Data for analysis START

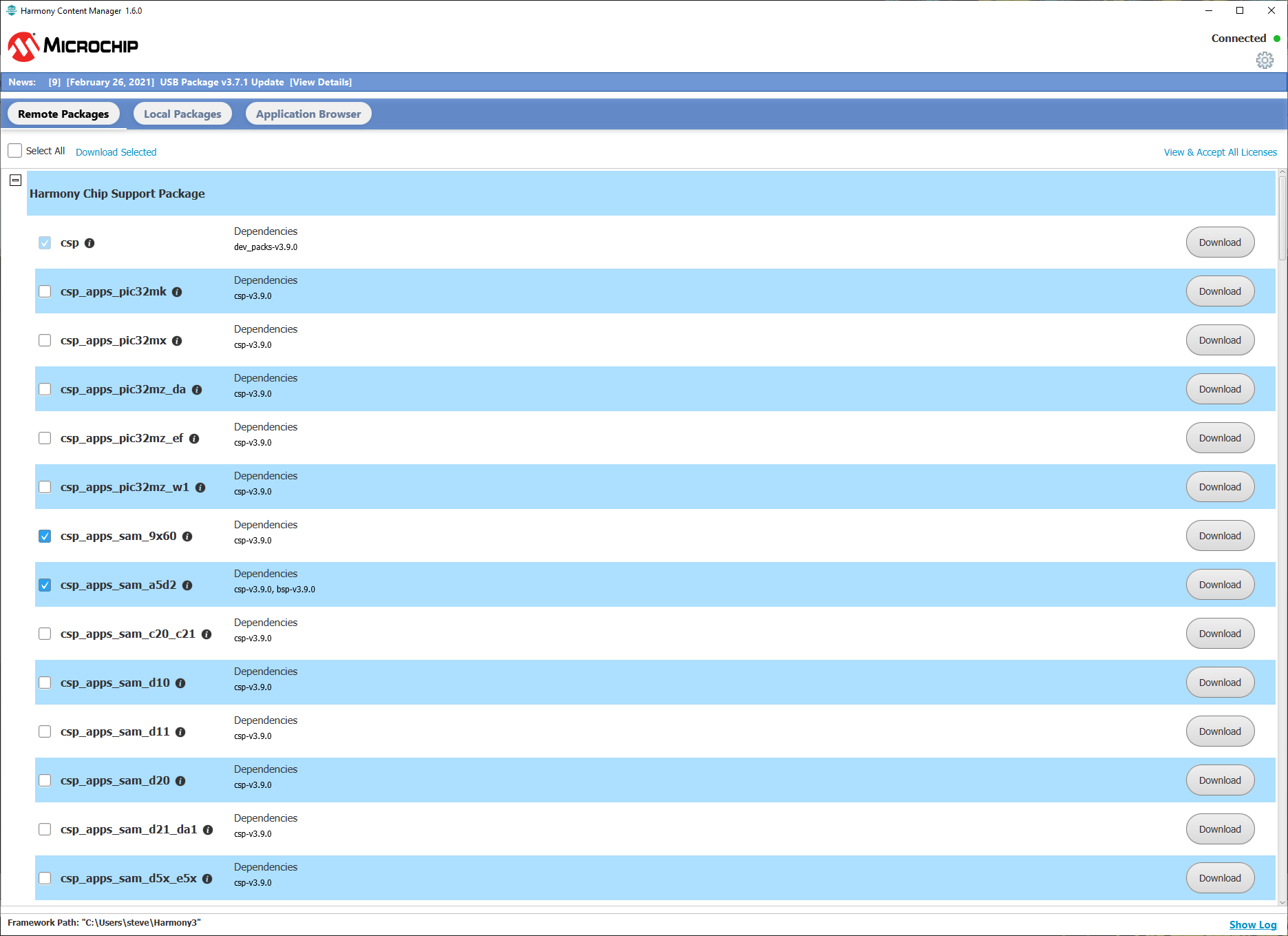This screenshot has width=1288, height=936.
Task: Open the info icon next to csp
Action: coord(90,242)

Data for analysis END
Data for analysis START

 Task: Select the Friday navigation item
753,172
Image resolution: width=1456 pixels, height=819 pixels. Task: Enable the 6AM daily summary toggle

Data for analysis END

### Task
For the lines above, output exactly those from the line containing "Task: Select the Friday navigation item" through the line containing "Image resolution: width=1456", and skip the others.

### Response area
 Task: Select the Friday navigation item
753,172
Image resolution: width=1456 pixels, height=819 pixels. Task: Enable the 6AM daily summary toggle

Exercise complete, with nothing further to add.